Top of EXERCISE TEXT

It’s kind of funny how high school students fighting monsters from another dimension has become somewhat of a cliche in modern gaming, particularly in JRPGs. It takes quite a bit for a game to really stand out in the genre these days, and Tokyo Xanadu, from the creators of the Ys series, does its best. The action is fast paced, the relationships fly fast and loose, and of course, there’s a city to be saved by some young heroes.
The key protagonist in Tokyo Xanadu is one Kou Tokisaka, a high school student who has a decent social life, but tends to occupy his free time with working a number of part-time jobs. Kou is a resident of this particular, fantastical version of Tokyo, and lives his life like any other high school student. One day when he follows some creeps who are after a friend of his, named Asuka, Kou comes across these nefarious fiends trying to have their way with her. A gate opens up, soon to be known as an Eclipse, and it sucks,, Asuka and the other two in. Kou, of course, follows after them, only to find out that she knew all along that the Eclipse would appear, and had lured the men to their dooms. It’s a pretty rough start to the game, and probably one of the more intense moments, story-wise out of the whole game.
Kou soon finds that he has the ability to wield a Soul Device, and even though Asuka is hesitant, she starts to work with him as they fight the Greed (the name of the monsters in the alternate dimension). The game slowly builds from this beginning, and plays out in chapters. Early on, each chapter is basically focused on one of Kou’s friends that he works to enlist into his party, and eventually you will have a full party ready to adventure through a number of dungeons and fight some impressive bosses. The beginning parts of the game definitely felt a little slow due to the drawn out chapters focusing on Kou’s friends. I think that Nihon Falcom could definitely have done a better job of streamlining the earlier parts of the game, and really get the dungeon-crawling going just a bit faster.
Generally most of the days early on in Tokyo Xanadu follow the same kind of pattern. You start at school with Kou, chatting with your friends and then you can do little side quests before starting one of your part-time jobs. Later on there’s a bit less structure in the days, and there is a much bigger focus on grinding Eclipse dungeons. One interesting aspect of the game is the shards that you acquire after finishing dungeons. These allow you to do loyalty missions with the friends in your party. Usually, these side events are little mundane activities, but do allow for more insight into the relationship between Kou and his friends. However after a point in the story, these side quests become locked, and it would have been nice to see more variety and repeated missions to further enhance the friendships these kids have. While Kou is a fairly bland hero, the assorted friends that join you as well as other characters in the game are generally fantastic, and really add to the charm of the game.

Bottom of EXERCISE TEXT

WHAT IS REQUIRED: According to the review of Tokyo Xanadu, what activities make up a typical early day in the game? List each one. The rows below this point come from a different source than the review.

Top of ENTRIES SUPPLIED

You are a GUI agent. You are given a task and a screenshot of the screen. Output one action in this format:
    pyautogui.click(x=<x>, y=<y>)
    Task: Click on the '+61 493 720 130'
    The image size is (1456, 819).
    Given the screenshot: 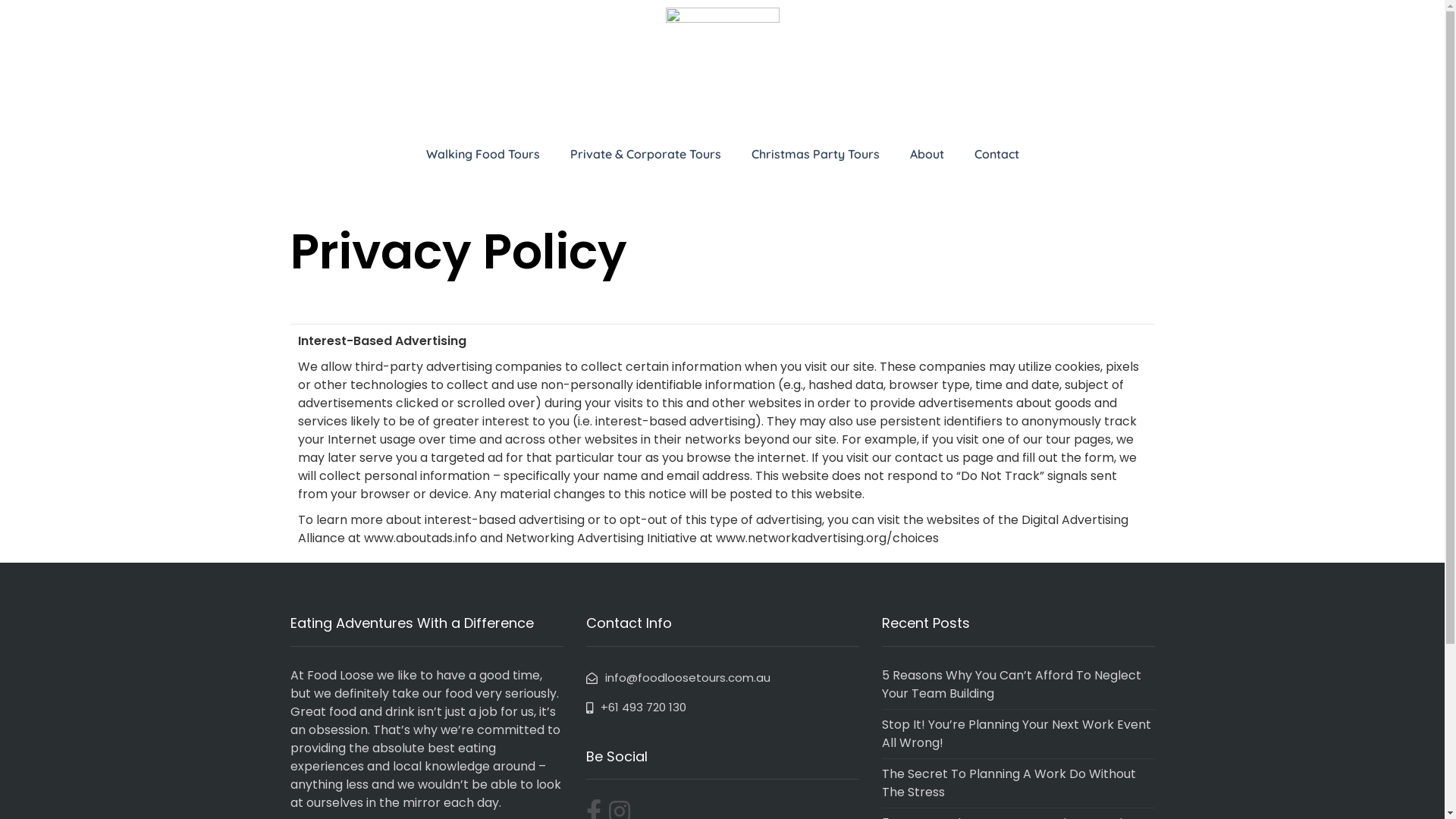 What is the action you would take?
    pyautogui.click(x=635, y=707)
    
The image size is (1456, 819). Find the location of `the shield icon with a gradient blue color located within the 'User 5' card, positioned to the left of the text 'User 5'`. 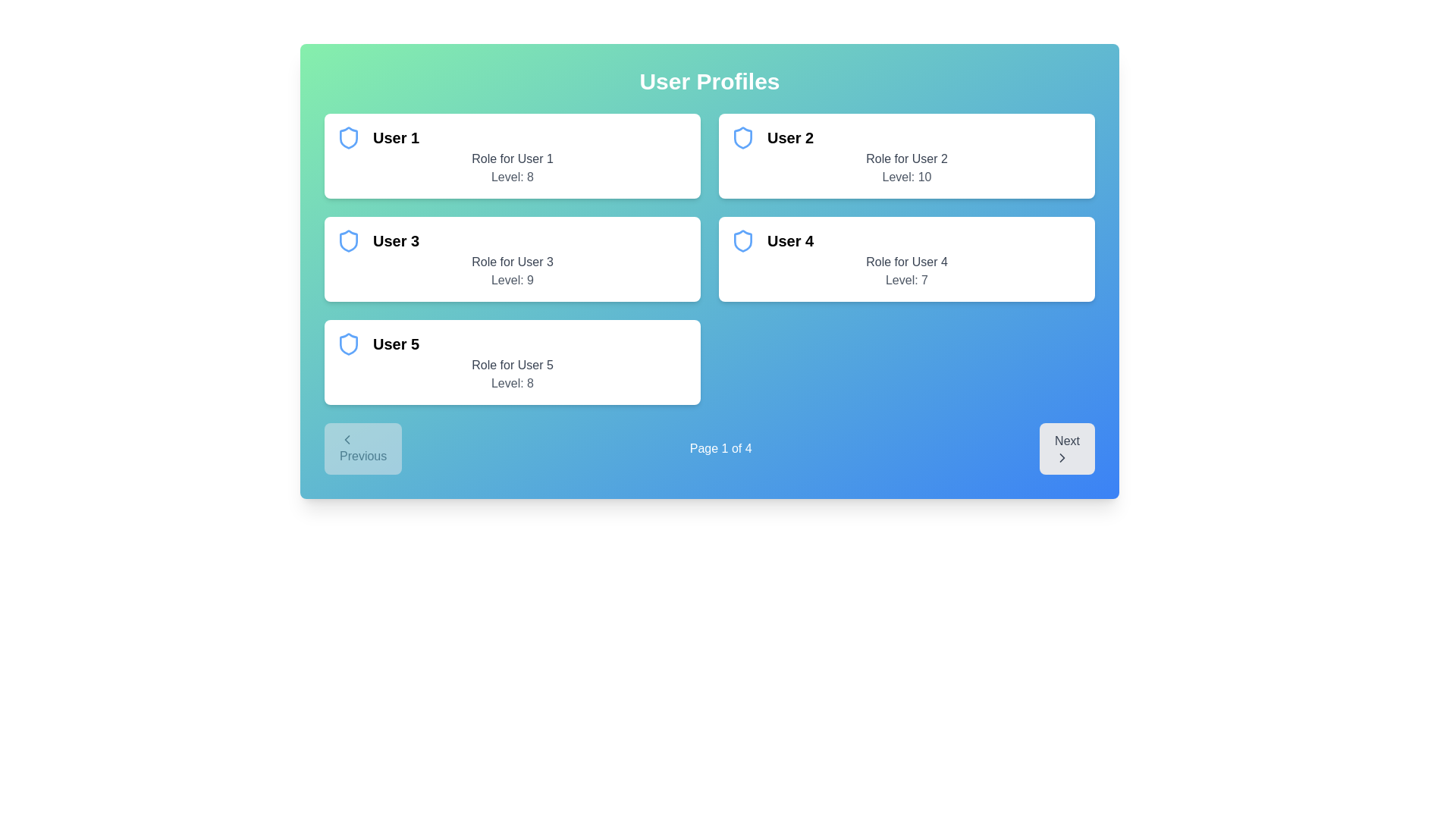

the shield icon with a gradient blue color located within the 'User 5' card, positioned to the left of the text 'User 5' is located at coordinates (348, 344).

Bottom of ENTRIES SUPPLIED

SOLUTION FOR THIS PROBLEM:
- Starting at school with Kou and chatting with friends
- Doing little side quests
- Starting one of the part-time jobs